On 05/03/2018 03:26 PM, Dave Hansen wrote:
On 05/03/2018 03:27 PM, prakash.sangappa wrote:
If each consecutive page comes from different node, yes in
the extreme case is this file will have a lot of lines. All the lines
are generated at the time file is read. The amount of data read will be
limited to the user read buffer size used in the read.

/proc/<pid>/pagemap also has kind of  similar issue. There is 1 64
bit value for each user page.
But nobody reads it sequentially.  Everybody lseek()s because it has a
fixed block size.  You can't do that in text.

The current text based files  on /proc does allow seeking, but it will not
help to seek to a specific VA(vma) to start from, as the seek offset 
will be the
offset in the text. This is the case with using 'seq_file' interface in the
kernel to generate the /proc file content.

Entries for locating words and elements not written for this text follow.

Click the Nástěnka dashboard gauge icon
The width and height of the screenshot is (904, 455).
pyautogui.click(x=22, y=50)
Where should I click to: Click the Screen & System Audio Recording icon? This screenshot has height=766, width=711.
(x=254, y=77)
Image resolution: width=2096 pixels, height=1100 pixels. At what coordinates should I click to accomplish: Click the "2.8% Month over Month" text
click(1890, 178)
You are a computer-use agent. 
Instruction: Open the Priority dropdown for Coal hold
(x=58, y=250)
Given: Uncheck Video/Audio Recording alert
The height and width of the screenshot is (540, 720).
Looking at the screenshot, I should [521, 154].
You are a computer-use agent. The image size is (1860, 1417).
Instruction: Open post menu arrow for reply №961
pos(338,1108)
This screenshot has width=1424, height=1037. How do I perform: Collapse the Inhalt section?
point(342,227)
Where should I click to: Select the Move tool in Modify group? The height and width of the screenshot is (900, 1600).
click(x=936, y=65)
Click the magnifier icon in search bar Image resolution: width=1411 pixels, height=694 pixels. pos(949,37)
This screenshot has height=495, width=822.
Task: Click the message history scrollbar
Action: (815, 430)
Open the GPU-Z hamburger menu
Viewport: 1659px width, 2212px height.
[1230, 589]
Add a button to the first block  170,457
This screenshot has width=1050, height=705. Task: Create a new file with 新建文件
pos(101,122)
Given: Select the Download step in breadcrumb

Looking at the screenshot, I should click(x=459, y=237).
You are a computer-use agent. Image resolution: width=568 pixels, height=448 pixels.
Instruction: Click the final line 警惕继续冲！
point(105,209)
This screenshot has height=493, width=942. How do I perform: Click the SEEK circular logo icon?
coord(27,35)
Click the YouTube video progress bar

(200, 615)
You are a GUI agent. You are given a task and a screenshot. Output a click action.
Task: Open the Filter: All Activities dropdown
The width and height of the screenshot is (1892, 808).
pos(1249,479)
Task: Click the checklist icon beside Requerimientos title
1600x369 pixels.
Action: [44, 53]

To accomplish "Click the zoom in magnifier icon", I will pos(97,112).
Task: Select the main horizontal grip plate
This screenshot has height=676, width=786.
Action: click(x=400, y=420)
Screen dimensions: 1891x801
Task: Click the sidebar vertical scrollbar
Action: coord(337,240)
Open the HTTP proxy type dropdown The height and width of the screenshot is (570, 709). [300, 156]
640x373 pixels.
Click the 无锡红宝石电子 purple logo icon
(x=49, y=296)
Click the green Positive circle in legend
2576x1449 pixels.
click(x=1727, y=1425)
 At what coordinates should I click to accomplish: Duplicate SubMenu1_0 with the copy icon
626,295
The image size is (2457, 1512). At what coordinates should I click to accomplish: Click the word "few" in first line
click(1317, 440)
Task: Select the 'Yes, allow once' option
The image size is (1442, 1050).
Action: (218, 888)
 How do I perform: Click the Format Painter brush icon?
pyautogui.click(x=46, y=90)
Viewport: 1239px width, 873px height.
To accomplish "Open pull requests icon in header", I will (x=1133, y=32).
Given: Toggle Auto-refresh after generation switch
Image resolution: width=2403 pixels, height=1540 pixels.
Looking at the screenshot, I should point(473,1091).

However, with the proposed new file, we could allow seeking to specified
virtual address. The lseek offset in this case would represent the 
virtual address
of the process. Subsequent read from the file would provide VA range to 
numa node
information starting from that VA. In case the VA seek'ed to is invalid, 
it will start
from the next valid mapped VA of the process. The implementation would
not be based on seq_file.

For example.
Getting numa node information for a process having the following VMAs 
mapped,
starting from '006dc000'

00400000-004dd000
006dc000-006dd000
006dd000-006e6000

Can  seek to VA 006dc000 and start reading, it would get following

006dc000-006dd000 N1=1 kernelpagesize_kB=4 anon=1 dirty=1 
file=/usr/bin/bash
006dd000-006de000 N0=1 kernelpagesize_kB=4 anon=1 dirty=1 
file=/usr/bin/bash
006de000-006e0000 N1=2 kernelpagesize_kB=4 anon=2 dirty=2 
file=/usr/bin/bash
006e0000-006e6000 N0=6 kernelpagesize_kB=4 anon=6 dirty=6 
file=/usr/bin/bash
..

One advantage with getting numa node information from this /proc file vs 
say
using 'move_pages()' API, will be that the /proc file will be able to 
provide address
range to numa node information, not one page at a time.